> [Exercise instructions] Scan the listing and copy each line where the word "agent" is present.
Given data Block Start
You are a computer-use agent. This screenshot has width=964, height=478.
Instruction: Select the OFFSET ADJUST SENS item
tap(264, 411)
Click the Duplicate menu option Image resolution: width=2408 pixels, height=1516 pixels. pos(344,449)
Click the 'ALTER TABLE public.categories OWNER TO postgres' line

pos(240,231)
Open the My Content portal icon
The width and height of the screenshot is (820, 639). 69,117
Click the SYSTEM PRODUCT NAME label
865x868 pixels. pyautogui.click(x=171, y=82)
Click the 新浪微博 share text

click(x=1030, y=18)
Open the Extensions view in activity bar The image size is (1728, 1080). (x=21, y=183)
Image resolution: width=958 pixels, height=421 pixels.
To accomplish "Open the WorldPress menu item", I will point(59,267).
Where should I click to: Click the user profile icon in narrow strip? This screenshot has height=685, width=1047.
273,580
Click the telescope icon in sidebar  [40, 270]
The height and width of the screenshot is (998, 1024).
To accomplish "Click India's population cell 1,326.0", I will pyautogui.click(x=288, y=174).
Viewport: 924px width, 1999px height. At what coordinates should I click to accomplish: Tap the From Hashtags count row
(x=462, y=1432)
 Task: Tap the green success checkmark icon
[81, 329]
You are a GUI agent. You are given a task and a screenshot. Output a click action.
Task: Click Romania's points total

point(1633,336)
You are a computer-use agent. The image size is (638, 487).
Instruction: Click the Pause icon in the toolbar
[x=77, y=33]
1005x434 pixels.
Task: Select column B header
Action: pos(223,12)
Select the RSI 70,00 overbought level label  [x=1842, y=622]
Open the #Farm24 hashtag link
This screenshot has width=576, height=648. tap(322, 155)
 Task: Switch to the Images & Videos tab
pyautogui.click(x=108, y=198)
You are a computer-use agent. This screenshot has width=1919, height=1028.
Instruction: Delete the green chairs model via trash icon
Given data Block End
> [Response to this exercise]
You are a computer-use agent. This screenshot has width=964, height=478.
You are a GUI agent. You are given a task and a screenshot. Output a click action.
You are a computer-use agent. The image size is (638, 487).
You are a computer-use agent. This screenshot has width=1919, height=1028.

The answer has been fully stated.